Immune cells modified using the CRISPR/Cas9 gene-editing method continue to thrive and demonstrate anticancer activity months after infusion, researchers reported this week. What’s more, the procedure raised no safety concerns in the three patients treated so far.
“Our data from the first three patients enrolled in this clinical trial demonstrate two important things that, to our knowledge, no one has ever shown before,” Carl June, MD, director of the Center for Cellular Immunotherapies at the Abramson Cancer Center and director of the Parker Institute for Cancer Immunotherapy at the Perelman School of Medicine at the University of Pennsylvania, said in a press release. “First, we can successfully perform multiple edits with precision during manufacturing, with the resulting cells surviving longer in the human body than any previously published data have shown. Second, thus far, these cells have shown a sustained ability to attack and kill tumors.”
T cells are the immune system’s main soldiers in the fight against cancer. June and other researchers pioneered efforts to program these cells to better recognize and attack cancer.
Chimeric antigen receptor T-cell therapy—better known as CAR-T—uses genetic engineering to equip a patient’s T cells with synthetic receptors that recognize antigen proteins on cancer cells. The first child treated with CAR-T therapy for leukemia is still doing well eight years later.
The approach involves collecting a sample of white blood cells from a patient, altering the T cells in a lab, creating millions of copies of the reprogrammed cells and reinfusing them back into the same individual.
Initially, a disabled retrovirus was used to introduce the new receptors. The latest research shows that the CRISPR gene-editing system can help with the task.
CRISPR/Cas9 acts as a sort of molecular scissors to cut a strand of DNA at a desired location. In 2018, researchers reported that CRISPR-engineered T cells could recognize and respond to human melanoma tumors implanted in mice. Using CRISPR instead of viral vectors has the potential to be faster and less costly, Jeffrey Bluestone, PhD, outgoing CEO of the Parker Institute for Cancer Immunotherapy, told Cancer Health at the time.
The University of Pennsylvania team reported initial findings at the American Society of Hematology Annual Meeting in December, with further details published this week in Science magazine.
The researchers used CRISPR/Cas9 to make two edits that remove existing natural receptors from patients’ T cells. This allows the cells to be reprogrammed with a synthetic receptor, delivered by a virus vector, that targets an antigen called NY-ESO-1 found on various types of tumors. They also removed PD-1, a checkpoint receptor on T cells that regulates immune activity. Some tumors can hijack PD-1 to shut down immune responses; checkpoint inhibitor drugs that block PD-1 can release the brakes.

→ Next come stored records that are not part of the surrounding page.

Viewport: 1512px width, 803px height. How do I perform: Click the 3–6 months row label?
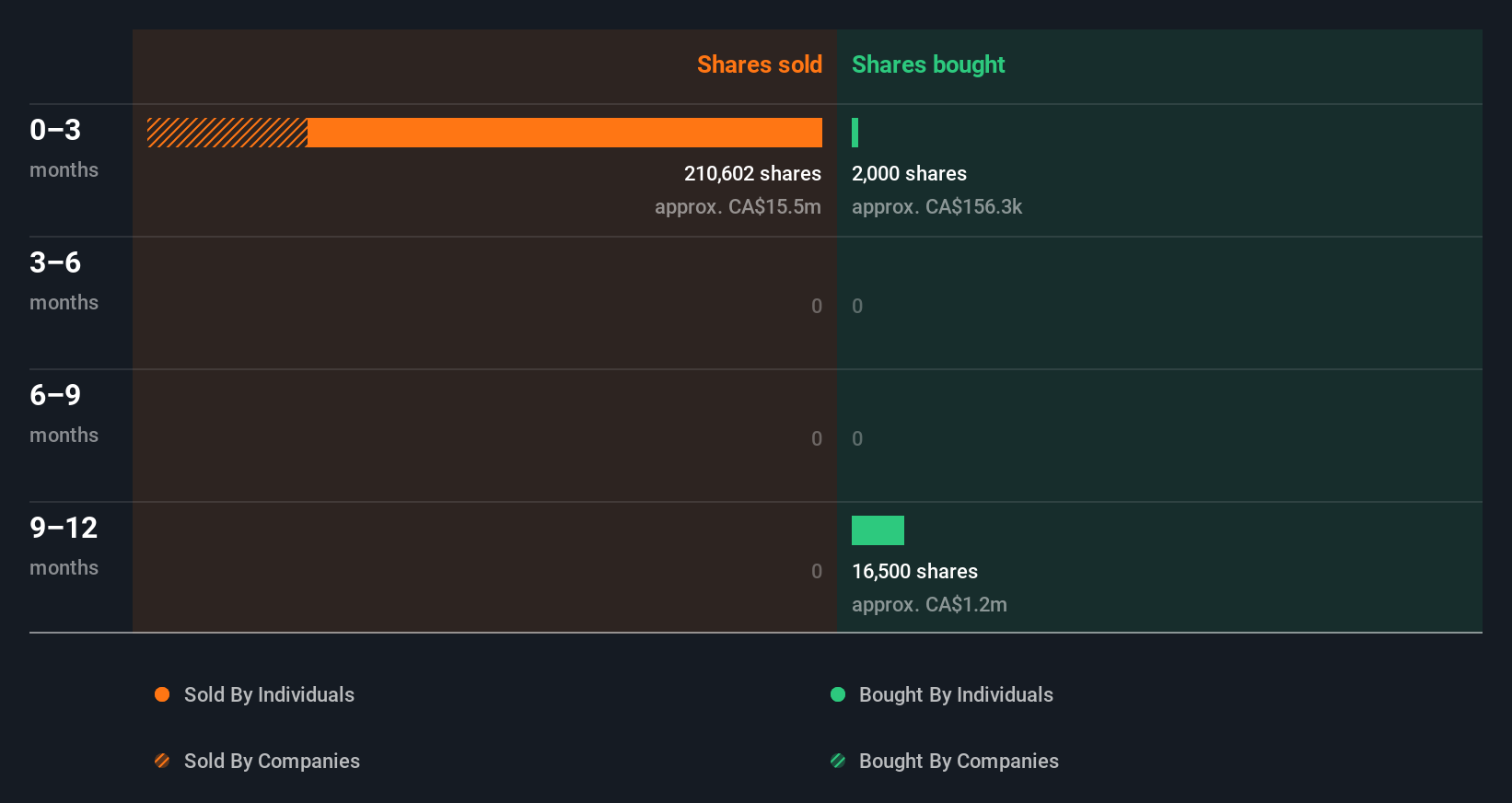click(64, 280)
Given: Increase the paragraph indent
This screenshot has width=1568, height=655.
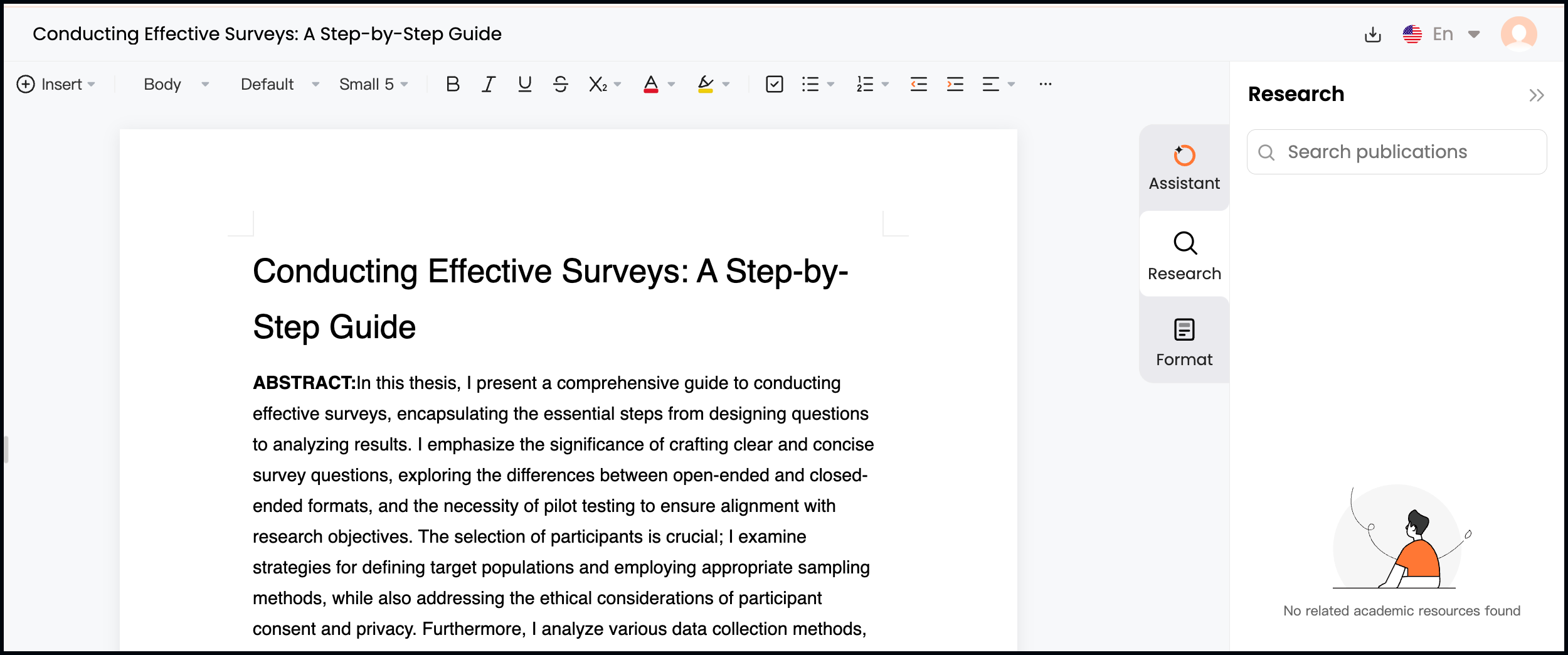Looking at the screenshot, I should (x=955, y=84).
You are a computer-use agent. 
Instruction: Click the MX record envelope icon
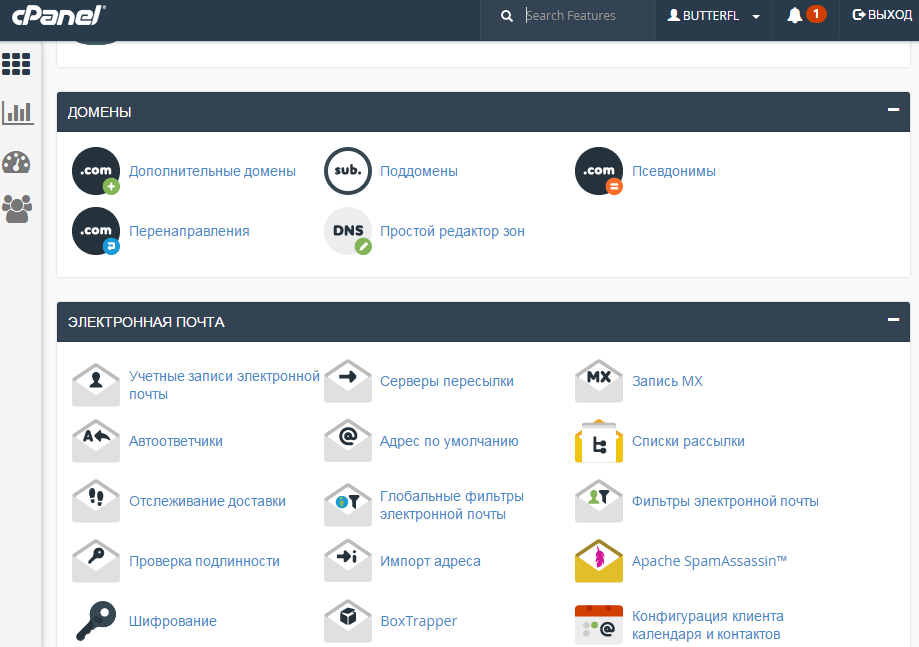[599, 381]
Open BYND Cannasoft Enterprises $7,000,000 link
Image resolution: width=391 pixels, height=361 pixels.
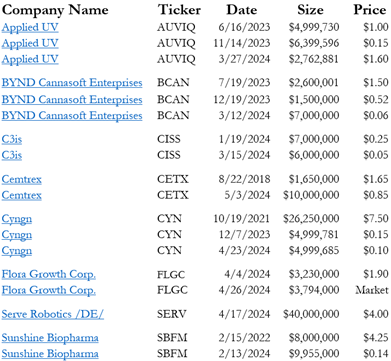72,116
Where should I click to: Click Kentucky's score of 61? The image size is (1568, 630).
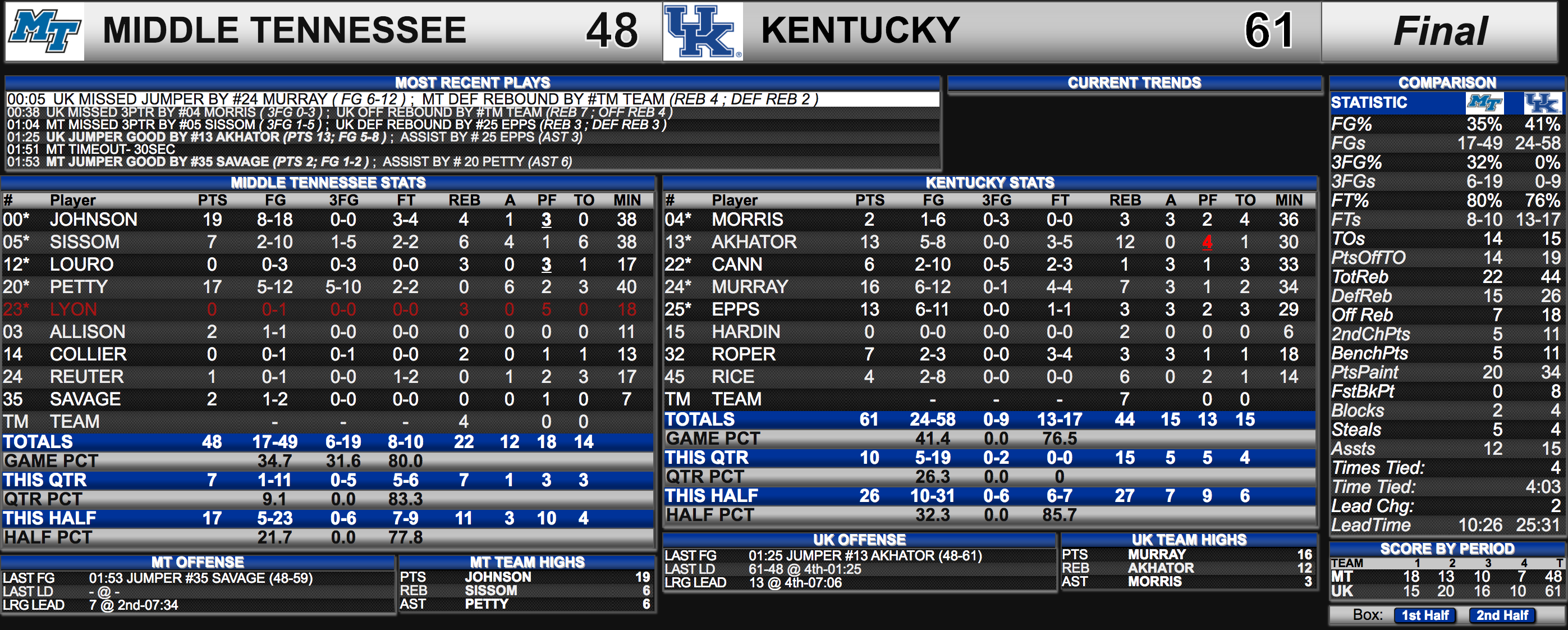coord(1268,31)
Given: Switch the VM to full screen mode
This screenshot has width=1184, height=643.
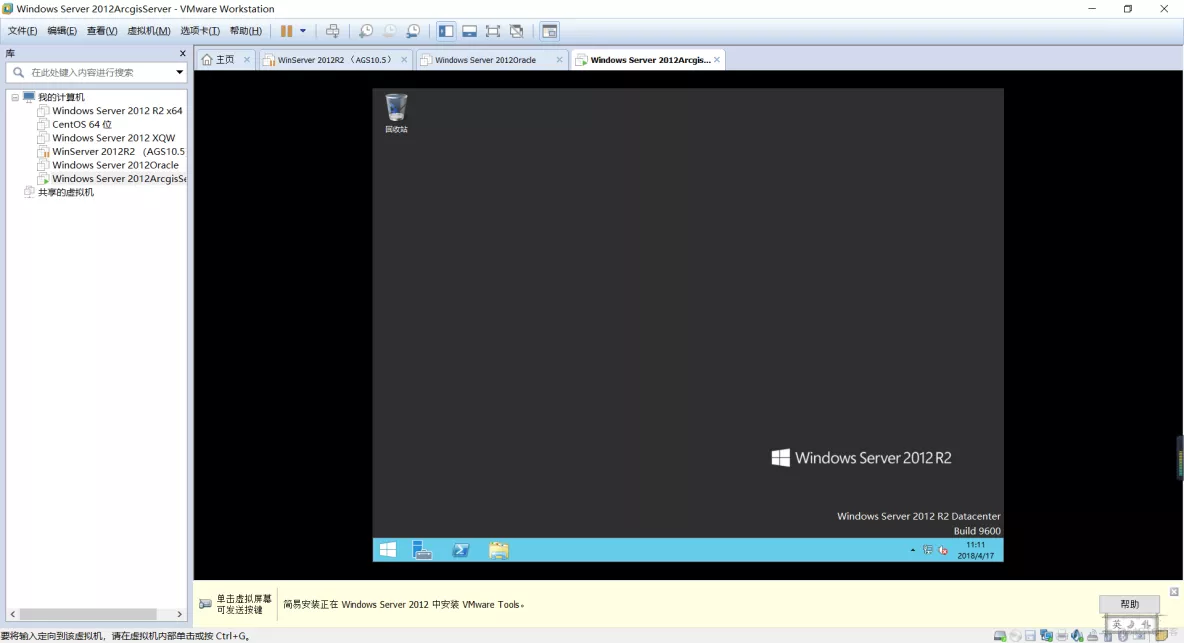Looking at the screenshot, I should click(x=492, y=30).
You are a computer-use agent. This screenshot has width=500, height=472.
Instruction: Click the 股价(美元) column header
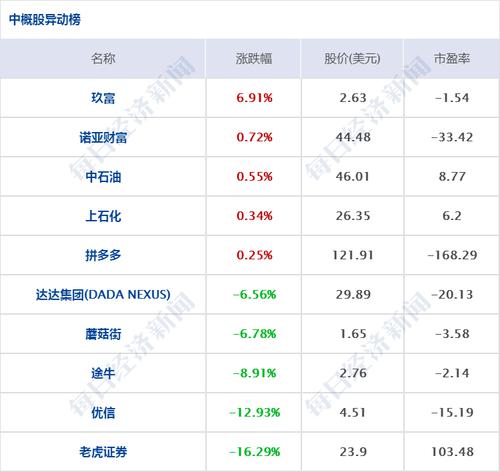352,59
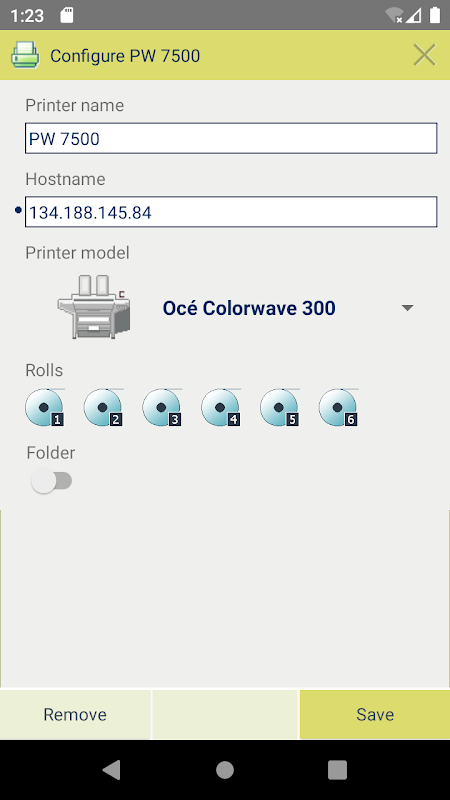This screenshot has width=450, height=800.
Task: Enable the Folder toggle switch
Action: coord(52,481)
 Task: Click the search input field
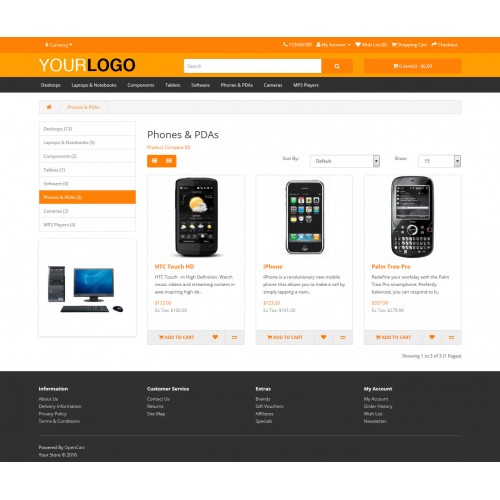(253, 66)
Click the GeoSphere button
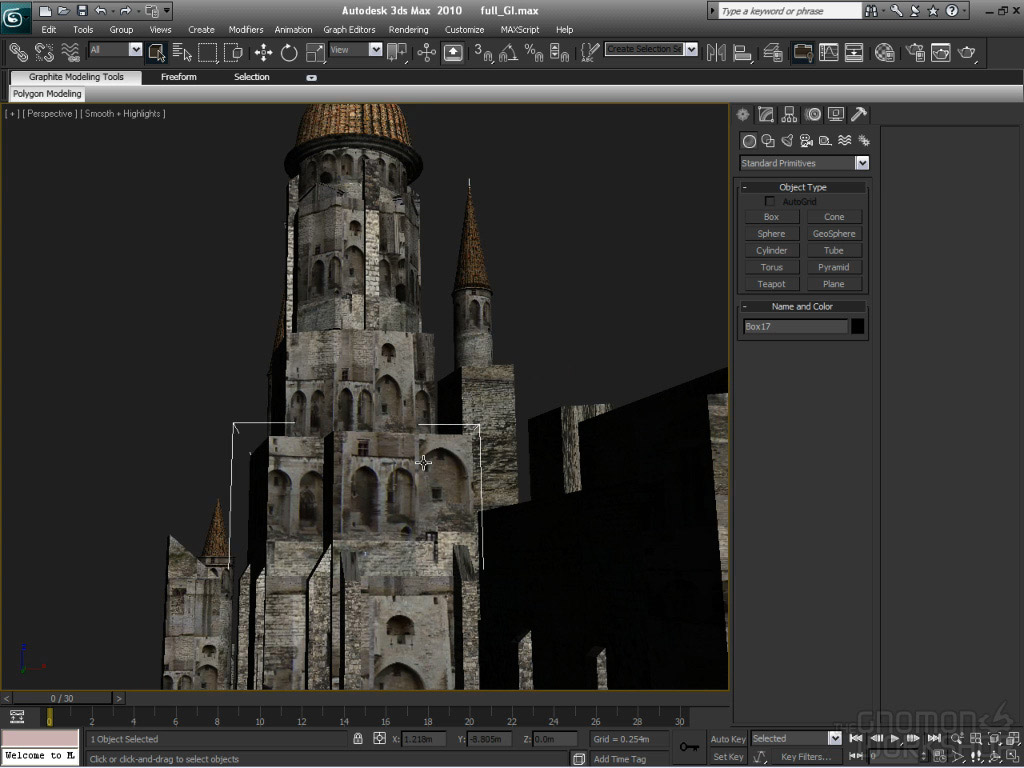1024x768 pixels. [x=834, y=234]
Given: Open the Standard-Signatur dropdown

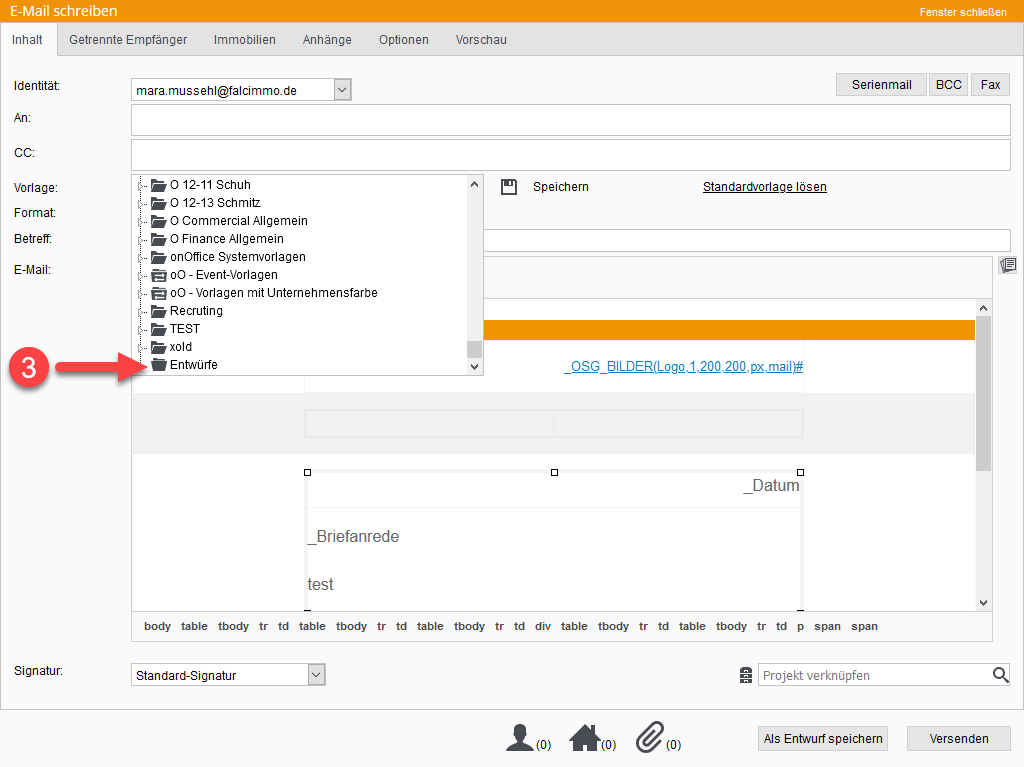Looking at the screenshot, I should coord(316,675).
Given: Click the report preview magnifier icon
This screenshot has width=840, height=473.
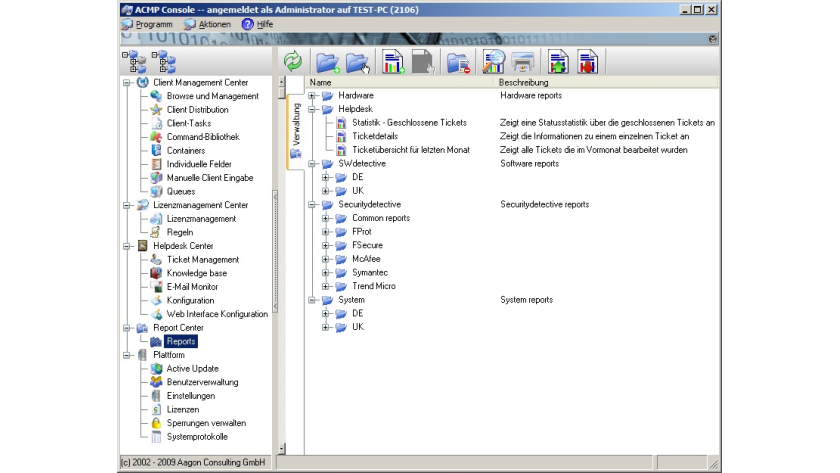Looking at the screenshot, I should click(493, 62).
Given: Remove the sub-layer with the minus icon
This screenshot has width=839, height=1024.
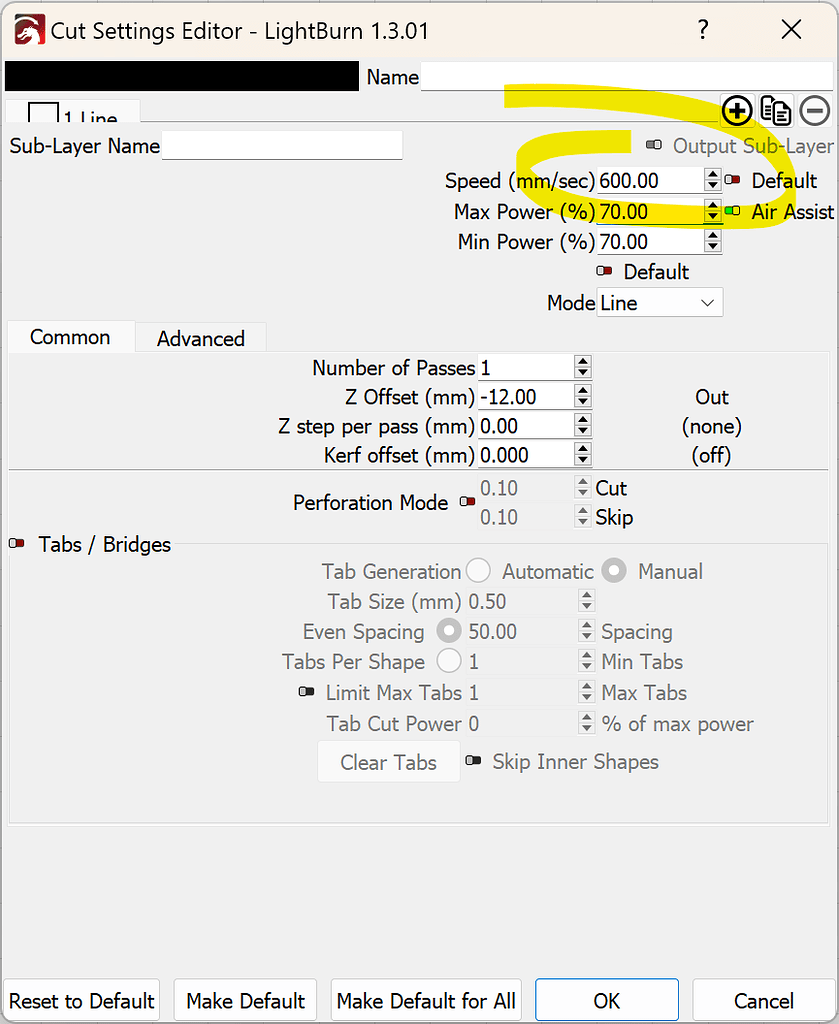Looking at the screenshot, I should tap(815, 111).
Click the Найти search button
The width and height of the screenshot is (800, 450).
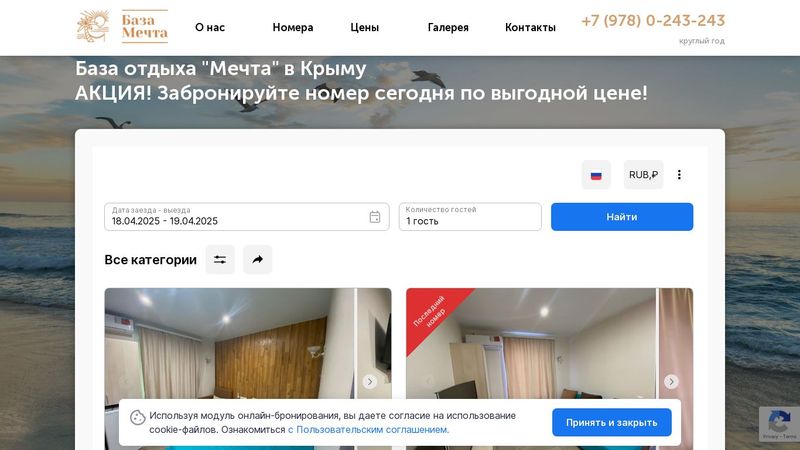(x=622, y=217)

Three patients—one with sarcoma and two with multiple myeloma—were treated with a single infusion of the genetically engineered T cells. To qualify, they had to have tumors that express NY-ESO-1 as well as a particular human leukocyte antigen configuration that would work with the T cells.
The CRISPR technique successfully made all three desired edits to a large proportion of the patient’s T cells, with only minimal off-target effects. When administered back into the recipients, the altered cells not only survived but thrived, persisting for up to nine months (the longest follow-up to date), according to a University of Pennsylvania press release.
No treatment-related serious adverse events were observed, suggesting that the procedure may be safer than CAR-T therapy, which can unleash a strong immune reaction that harms normal cells along with malignant ones.
Unfortunately, the patients—all of whom had incurable advanced cancer that did not respond to other treatments—did not fare so well. The person with sarcoma showed some tumor shrinkage but later progressed. The other two also experienced disease progression, and one died. This early study was intended to show whether the approach was safe and feasible; it was not designed to demonstrate its effectiveness.
However, when samples of edited T cells were removed from the patients and brought back to the lab for further study, they remained active and able to kill cancer cells for months after they were manufactured.
“This is the first confirmation of the ability of CRISPR/Cas9 technology to target multiple genes at the same time in humans and illustrates the potential of this technology to treat many diseases that were previously not able to be treated or cured,” said June.
Disclosure: Carl June is a member of Cancer Health’s board of advisers.